One of the names given and one of the human realities named is “tradition.” I have been taught within the Catholic tradition, a dynamic tradition. I inherited vocabulary from others older than I am and now that I am forty two there are younger teachers who teach me as well. What I have learned about the Catholic tradition is that it evolved. The institution and the sacrament of the priesthood developed in time. There were no ordinations made by the Apostles. The Catholic Church constructed ordination and priesthood. Does that mean that these constructions are inauthentic? No, most definitely, they are authentic, but we must examine the claim that the Spirit of Christ is not encouraging ordination and priesthood to evolve even further. Currently, the Church is in crisis because our current understanding of the priesthood is not giving life. Priests have been protected, images have been protected, and children have been harmed. We are now becoming aware that this is an international problem. What we learn from this situation and how we change because of it will determine much. It is difficult to change. It might seem scary to some, but we are a people who meet change with faith in Christ.

We must have faith in God and in the evolving universe, to paraphrase Pierre Teilhard de Chardin. Does that mean that we shake off our traditions? No. It means that we let them evolve and help them evolve—authentically. Any tradition that does not evolve is not a living tradition and will then become a dying prison cell in which people live by rote.
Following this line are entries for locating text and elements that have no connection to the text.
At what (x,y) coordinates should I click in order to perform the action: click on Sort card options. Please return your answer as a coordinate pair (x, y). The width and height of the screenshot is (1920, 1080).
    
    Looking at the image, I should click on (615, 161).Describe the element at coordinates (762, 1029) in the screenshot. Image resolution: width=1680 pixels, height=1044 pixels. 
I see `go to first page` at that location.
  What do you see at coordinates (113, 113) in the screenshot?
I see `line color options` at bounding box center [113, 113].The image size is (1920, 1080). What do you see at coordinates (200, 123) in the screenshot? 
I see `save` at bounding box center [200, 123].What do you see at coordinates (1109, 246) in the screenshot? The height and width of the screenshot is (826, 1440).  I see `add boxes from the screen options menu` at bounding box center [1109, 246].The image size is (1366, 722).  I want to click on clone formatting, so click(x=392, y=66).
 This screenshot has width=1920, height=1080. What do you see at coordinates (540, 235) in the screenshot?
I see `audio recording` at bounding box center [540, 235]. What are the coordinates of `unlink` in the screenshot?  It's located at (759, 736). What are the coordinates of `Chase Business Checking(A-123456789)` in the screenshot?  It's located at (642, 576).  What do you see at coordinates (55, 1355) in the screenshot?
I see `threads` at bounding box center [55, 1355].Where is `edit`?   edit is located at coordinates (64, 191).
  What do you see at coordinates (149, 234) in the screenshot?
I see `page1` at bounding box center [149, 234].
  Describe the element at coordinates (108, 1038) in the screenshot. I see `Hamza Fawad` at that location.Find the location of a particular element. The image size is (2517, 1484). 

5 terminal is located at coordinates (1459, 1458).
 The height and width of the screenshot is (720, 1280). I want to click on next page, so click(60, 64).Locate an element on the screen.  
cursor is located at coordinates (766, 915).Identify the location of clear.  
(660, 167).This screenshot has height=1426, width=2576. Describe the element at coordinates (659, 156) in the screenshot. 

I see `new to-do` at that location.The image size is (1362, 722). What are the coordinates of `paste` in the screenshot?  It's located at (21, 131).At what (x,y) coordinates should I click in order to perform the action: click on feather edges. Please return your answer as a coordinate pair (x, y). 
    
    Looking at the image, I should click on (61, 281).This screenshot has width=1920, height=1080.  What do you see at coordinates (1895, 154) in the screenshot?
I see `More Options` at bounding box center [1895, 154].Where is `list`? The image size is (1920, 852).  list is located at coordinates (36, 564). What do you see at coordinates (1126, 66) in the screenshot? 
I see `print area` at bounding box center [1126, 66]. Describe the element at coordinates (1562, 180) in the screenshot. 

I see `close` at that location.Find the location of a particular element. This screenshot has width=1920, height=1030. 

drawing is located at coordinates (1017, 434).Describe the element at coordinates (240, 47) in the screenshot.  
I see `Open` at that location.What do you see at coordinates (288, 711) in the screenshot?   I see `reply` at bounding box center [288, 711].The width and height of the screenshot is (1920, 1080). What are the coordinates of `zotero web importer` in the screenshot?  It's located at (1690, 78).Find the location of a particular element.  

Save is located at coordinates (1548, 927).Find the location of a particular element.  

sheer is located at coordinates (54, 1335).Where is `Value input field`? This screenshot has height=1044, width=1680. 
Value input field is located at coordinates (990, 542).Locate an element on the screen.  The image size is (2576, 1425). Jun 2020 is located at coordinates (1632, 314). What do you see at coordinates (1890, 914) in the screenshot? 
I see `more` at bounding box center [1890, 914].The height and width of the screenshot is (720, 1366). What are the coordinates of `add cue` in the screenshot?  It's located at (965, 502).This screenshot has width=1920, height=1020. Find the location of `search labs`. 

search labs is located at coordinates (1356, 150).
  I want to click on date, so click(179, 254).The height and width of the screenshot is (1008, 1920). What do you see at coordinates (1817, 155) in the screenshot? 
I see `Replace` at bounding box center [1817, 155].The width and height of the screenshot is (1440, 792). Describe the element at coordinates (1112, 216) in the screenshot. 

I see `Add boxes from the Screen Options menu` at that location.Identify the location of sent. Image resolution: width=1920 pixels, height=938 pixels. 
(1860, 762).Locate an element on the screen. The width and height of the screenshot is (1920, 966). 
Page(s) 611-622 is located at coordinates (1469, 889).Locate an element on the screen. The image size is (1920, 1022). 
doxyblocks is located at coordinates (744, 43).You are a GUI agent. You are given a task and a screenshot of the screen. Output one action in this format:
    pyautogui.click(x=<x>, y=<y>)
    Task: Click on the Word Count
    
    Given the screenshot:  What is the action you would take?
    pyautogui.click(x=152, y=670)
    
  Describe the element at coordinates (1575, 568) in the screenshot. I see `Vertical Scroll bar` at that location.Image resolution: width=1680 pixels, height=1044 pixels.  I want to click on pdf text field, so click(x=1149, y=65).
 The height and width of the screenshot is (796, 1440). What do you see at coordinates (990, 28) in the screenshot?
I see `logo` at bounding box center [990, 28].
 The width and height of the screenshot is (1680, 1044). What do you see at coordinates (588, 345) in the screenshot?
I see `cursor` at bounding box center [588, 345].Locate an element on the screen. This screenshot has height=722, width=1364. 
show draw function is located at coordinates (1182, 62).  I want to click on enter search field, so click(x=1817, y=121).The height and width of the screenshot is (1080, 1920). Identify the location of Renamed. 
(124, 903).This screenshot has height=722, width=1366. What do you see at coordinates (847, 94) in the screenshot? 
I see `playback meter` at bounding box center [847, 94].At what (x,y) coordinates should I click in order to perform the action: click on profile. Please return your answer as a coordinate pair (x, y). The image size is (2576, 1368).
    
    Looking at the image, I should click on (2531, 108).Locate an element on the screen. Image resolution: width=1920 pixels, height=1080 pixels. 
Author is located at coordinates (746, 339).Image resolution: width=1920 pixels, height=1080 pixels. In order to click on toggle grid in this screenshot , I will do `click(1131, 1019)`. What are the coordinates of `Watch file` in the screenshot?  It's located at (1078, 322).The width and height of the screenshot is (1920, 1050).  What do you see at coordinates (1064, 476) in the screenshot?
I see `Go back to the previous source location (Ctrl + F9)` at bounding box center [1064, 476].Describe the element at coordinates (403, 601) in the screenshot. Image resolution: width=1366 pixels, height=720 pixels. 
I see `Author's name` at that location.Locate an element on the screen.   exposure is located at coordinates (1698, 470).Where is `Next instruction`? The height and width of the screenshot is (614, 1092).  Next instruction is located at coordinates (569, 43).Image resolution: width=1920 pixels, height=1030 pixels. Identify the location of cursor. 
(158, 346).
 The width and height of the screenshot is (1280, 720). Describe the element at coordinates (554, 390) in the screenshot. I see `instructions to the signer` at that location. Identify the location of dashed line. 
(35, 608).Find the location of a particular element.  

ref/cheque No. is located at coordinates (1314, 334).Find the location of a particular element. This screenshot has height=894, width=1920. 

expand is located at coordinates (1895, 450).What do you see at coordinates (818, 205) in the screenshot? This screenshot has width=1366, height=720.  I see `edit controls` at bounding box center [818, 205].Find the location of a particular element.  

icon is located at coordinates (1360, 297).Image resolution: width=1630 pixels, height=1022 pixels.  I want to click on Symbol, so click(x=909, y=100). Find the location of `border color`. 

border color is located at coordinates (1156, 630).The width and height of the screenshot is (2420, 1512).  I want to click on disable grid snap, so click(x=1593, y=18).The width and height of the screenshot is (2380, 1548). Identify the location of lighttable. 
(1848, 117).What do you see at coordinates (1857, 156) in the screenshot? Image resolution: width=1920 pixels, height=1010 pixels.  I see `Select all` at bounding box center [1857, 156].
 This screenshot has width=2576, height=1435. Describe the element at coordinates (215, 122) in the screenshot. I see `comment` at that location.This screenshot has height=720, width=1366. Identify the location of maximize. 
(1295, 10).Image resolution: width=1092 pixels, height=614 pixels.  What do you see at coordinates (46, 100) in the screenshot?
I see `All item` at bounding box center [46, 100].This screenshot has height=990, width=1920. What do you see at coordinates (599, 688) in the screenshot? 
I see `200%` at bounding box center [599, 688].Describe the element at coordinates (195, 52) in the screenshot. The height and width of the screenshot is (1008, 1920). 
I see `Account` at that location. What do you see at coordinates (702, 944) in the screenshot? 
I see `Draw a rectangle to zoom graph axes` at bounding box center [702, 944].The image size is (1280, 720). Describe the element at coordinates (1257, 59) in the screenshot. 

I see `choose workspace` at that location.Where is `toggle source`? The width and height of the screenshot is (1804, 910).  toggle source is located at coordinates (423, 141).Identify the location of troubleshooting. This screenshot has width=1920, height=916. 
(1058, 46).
We all live and to live is to change. We all change. To be wise is to learn from the evolving nature of our own minds and bodies. To be wise is to discern between authentic change, change motivated by love, by positive energy, and change motivated by selfish grasping or anxiety. The true traditions, the traditions that live and give life, that nurture, are the traditions that change in positive ways. Let’s pass that tradition of positive change on to the next generation of Catholics by living our living tradition. It is time for some changes in the way we understand priesthood.